Новый Мир Новый Мир - Новый Мир ( № 11 2008)
Однажды ночью Сатир увидел, как из телевизора прямо на пол выпал ребенок. Маленький, лет пяти-шести, не более. Чуть помладше Тимофея. Выпал из мертвенно-голубого сияния экрана, может, из сводки новостей — из репортажа о встрече на высшем уровне или из комментария к мирному договору, может, из нового клипа на MTV, рекламного ролика или мультфильма, футбольной трансляции или показа мод... Вначале Сатир оторопел, нервно сглотнул, опустился на колени и на четвереньках подполз к ребенку. Мальчик лежал на спине, серые глазки его были открыты. Он смотрел куда-то вверх, сквозь потолок, в небо. На нем были черные шортики с кармашками спереди, рубашка в красную клетку и легкие кожаные сандалии с дырочками в виде крохотных цветов. Сатир легонько потряс его за плечо. Головка мальчика бессильно запрокинулась. Ребенок был мертв. Сатир холодными, как лед, руками притянул его поближе, отодвинул рыжие волосенки и увидел на виске пятнышко запекшейся крови, словно кто-то ударил мальчика острой спицей.

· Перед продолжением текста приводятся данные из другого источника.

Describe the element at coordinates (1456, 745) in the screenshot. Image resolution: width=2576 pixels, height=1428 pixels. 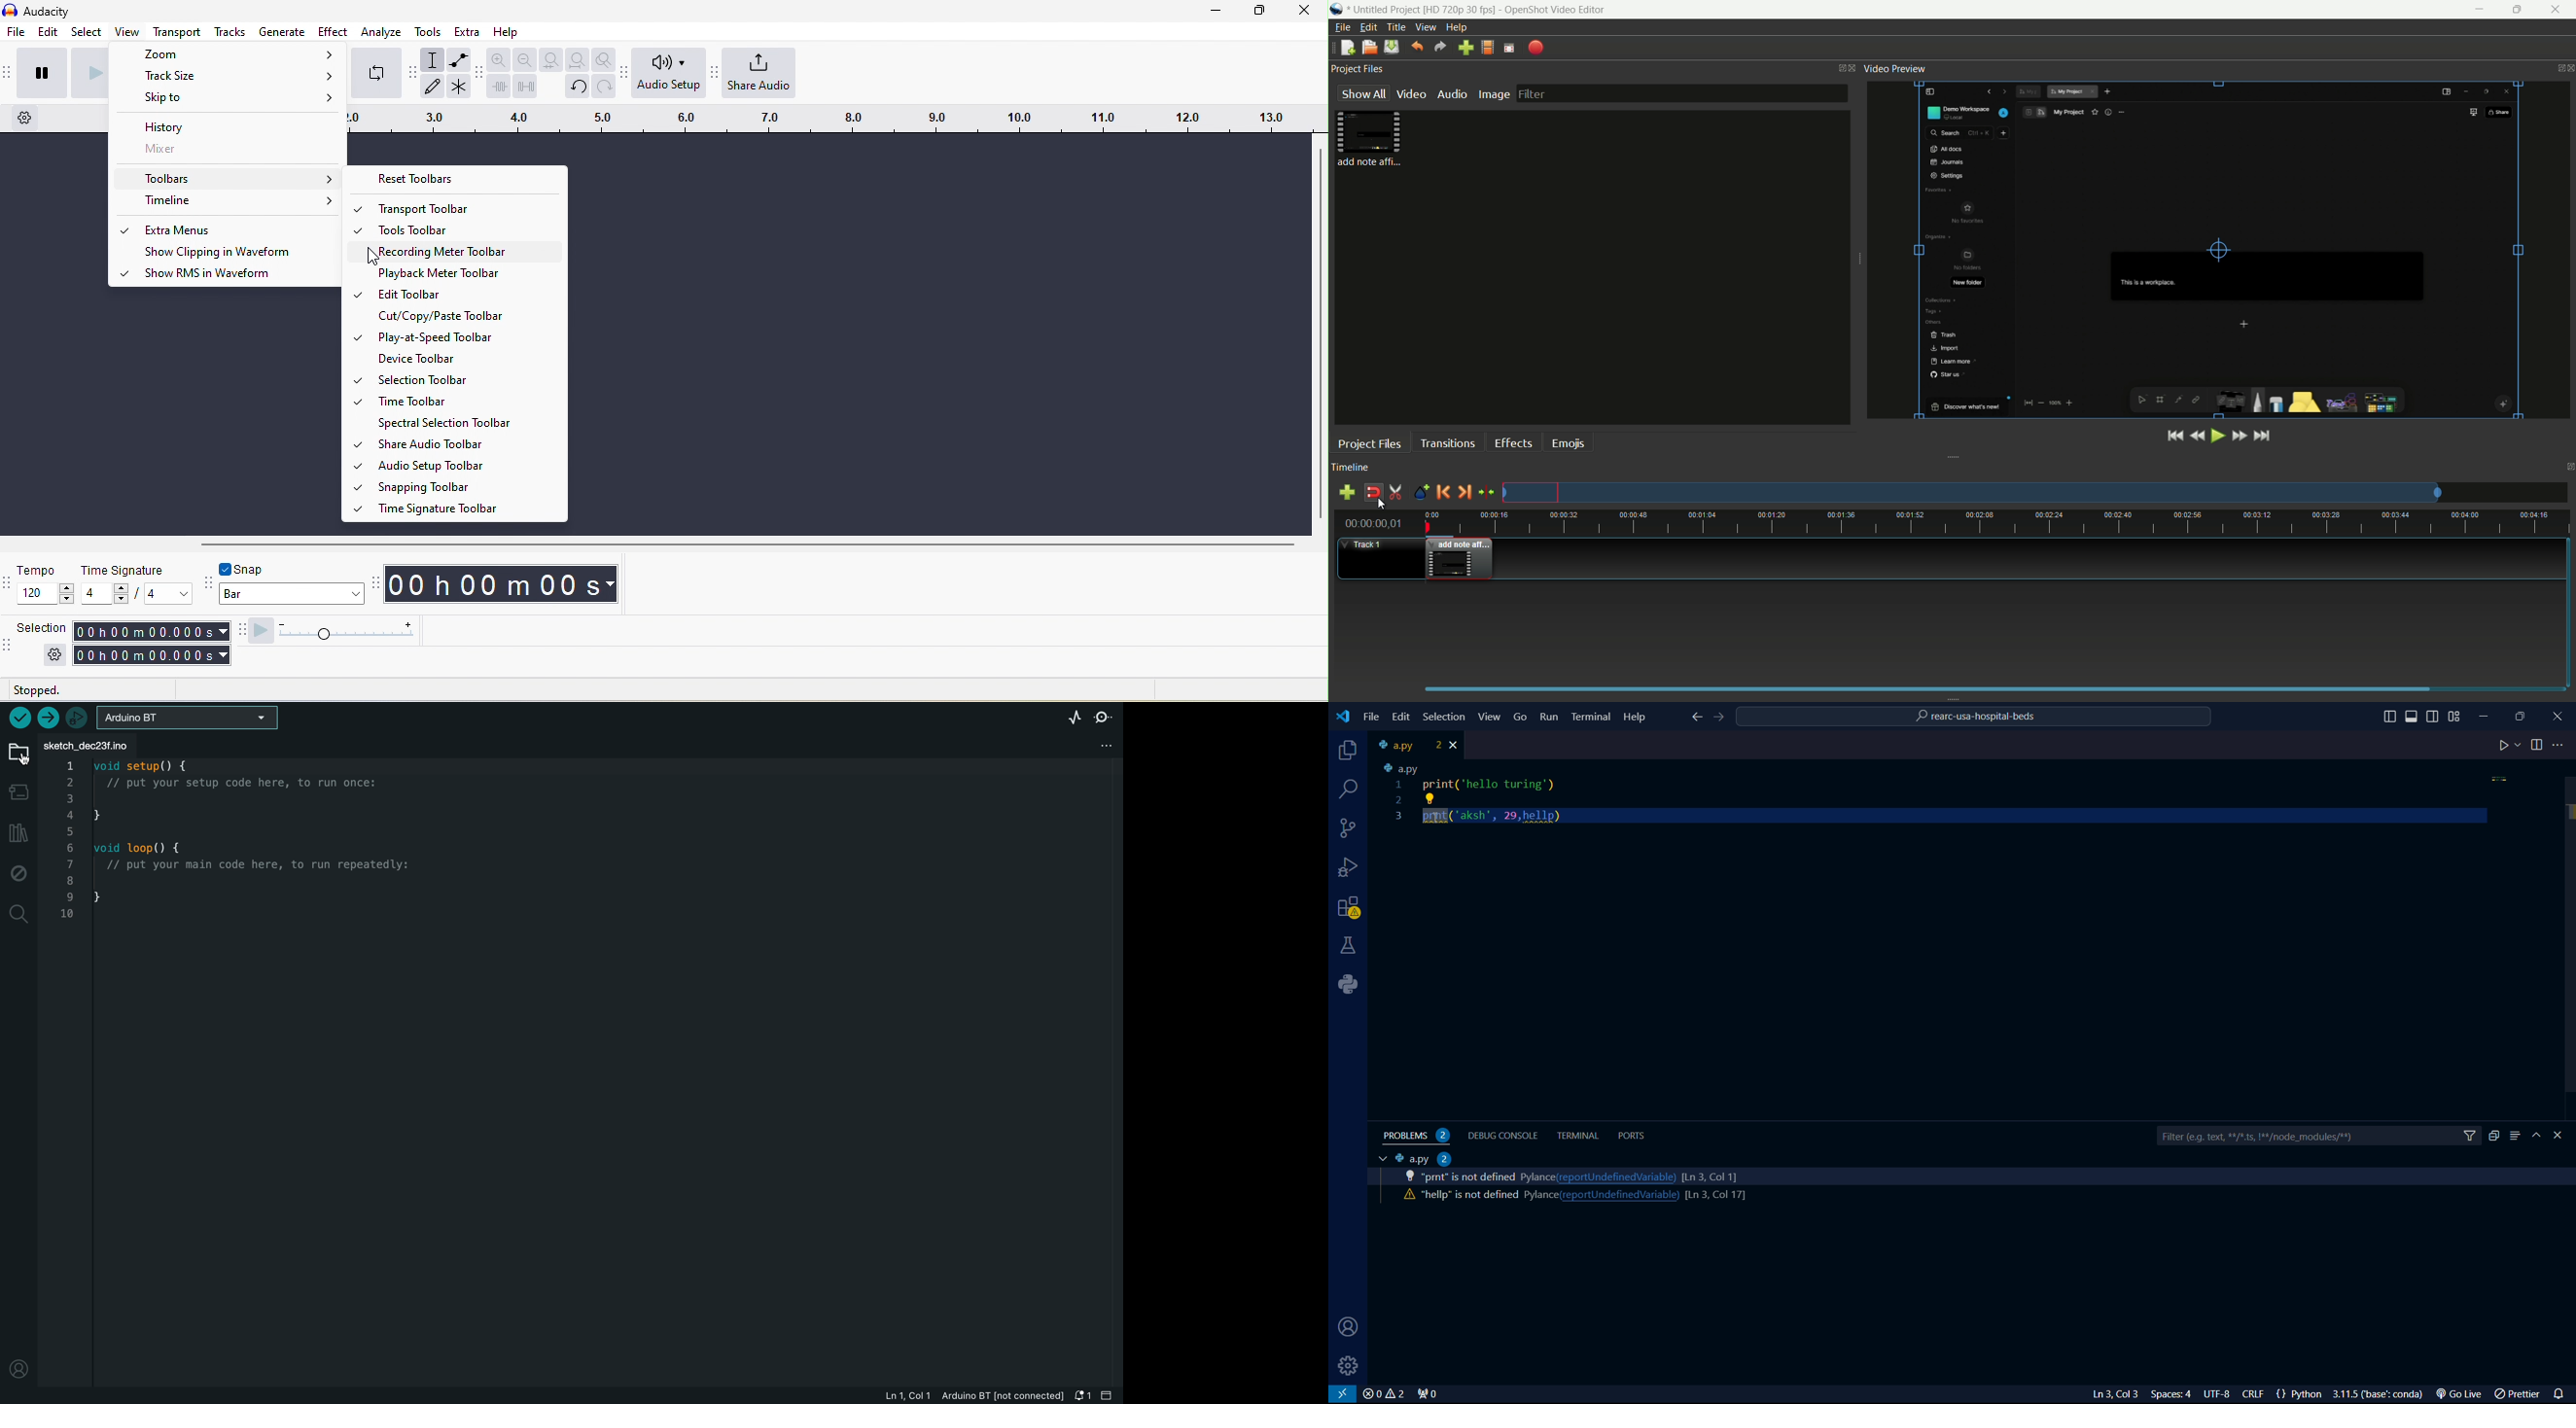
I see `close` at that location.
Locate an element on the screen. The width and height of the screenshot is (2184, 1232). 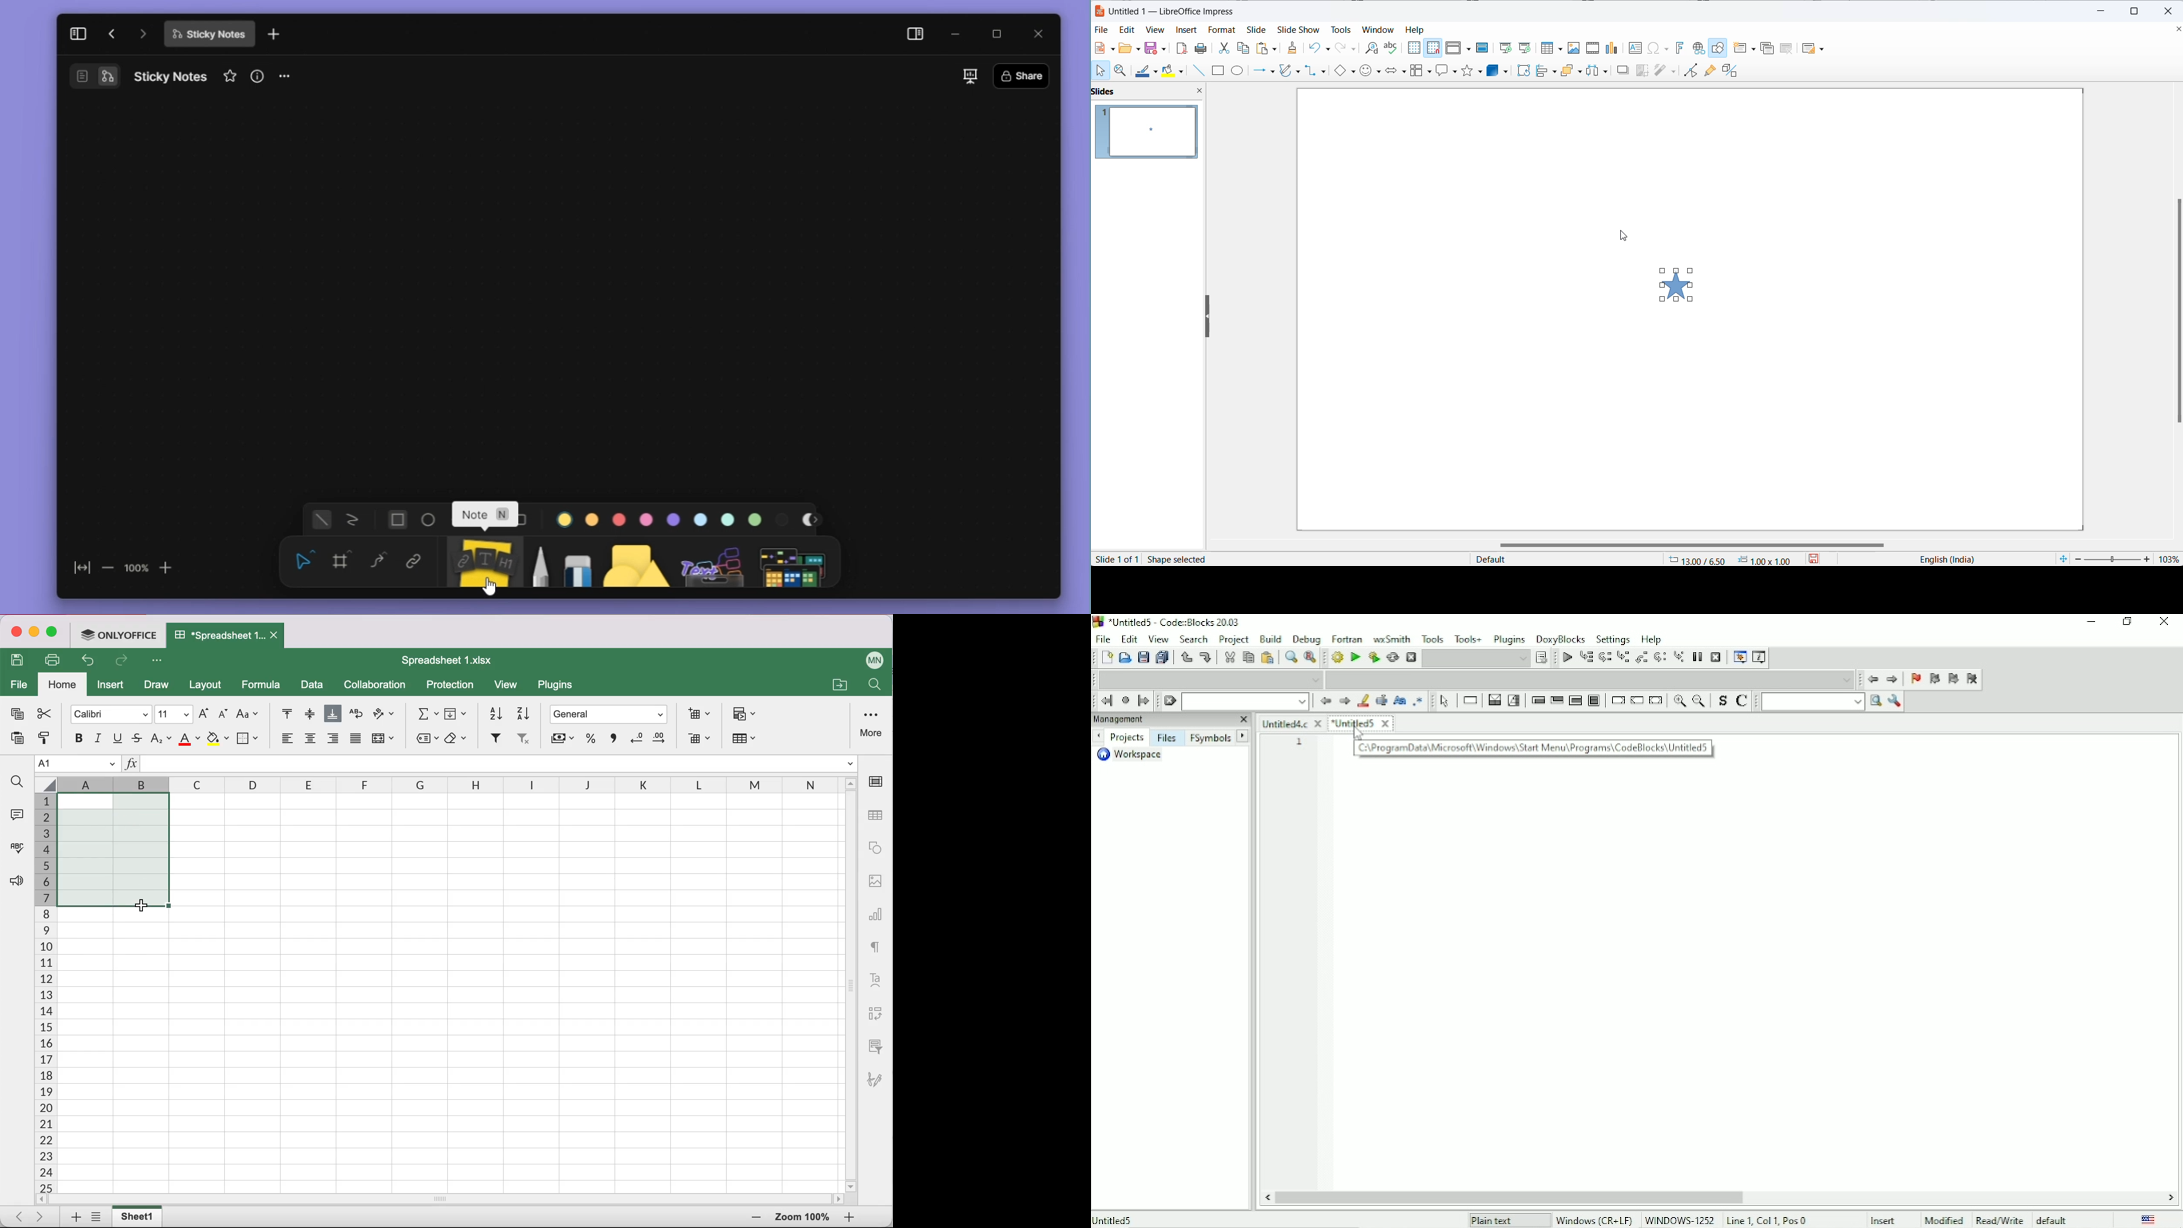
ONLYOFFICE is located at coordinates (121, 634).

Затворник всмотрелся в детское лицо и вдруг, прижав к себе, зажмурился сильно-сильно, чтобы из глаз не просочилось ни капли едкой, как кислота, влаги. Было в лице убитого что-то знакомое и родное, отчего сердце рвалось из груди, натягивая аорту и колотясь в клетке ребер. Сатиру казалось, что мальчик этот похож на него самого в детстве, на Белку, на Эльфа, на Гризли, на Истомина... Не разжимая глаз, он тихонько заскулил. Словно старая сука, у которой равнодушные хозяева решили утопить последних в жизни щенков: пришли в сарай, где она лежала с детьми на сене, принесли мешок из грубой холстины и покидали их внутрь, слепых и беззащитных, жалобно попискивающих, водящих невидящими мордочками в поисках надежного материнского тепла и не находящих ничего, кроме холодных умелых рук, несущих их к смерти. А собака смотрит, как забирают ее детей, и не может сделать ничего, кроме как скулить да плакать, потому что это воля того, кто сильнее ее.
Сатир осторожно поднял мальчишку, перенес его в ванну, накрыл одеялом, положил под голову свою куртку, сам лег рядом и замер, обнимая маленькое хрупкое тельце. Жарко дышал на висок с кровяным пятнышком, словно надеялся, что это может спасти мальчика. Держал за руку, сжимая, будто хотел отогреть. Задыхаясь от горя и ужаса, шептал на ухо. Ему казалось, что на мир надвигается что-то ужасное — конец света, апокалипсис, судный день, атомная война, вырождение... Волна боли, горячая, густая, как лава, захлестнула его, и он с хрипом пропал в ней.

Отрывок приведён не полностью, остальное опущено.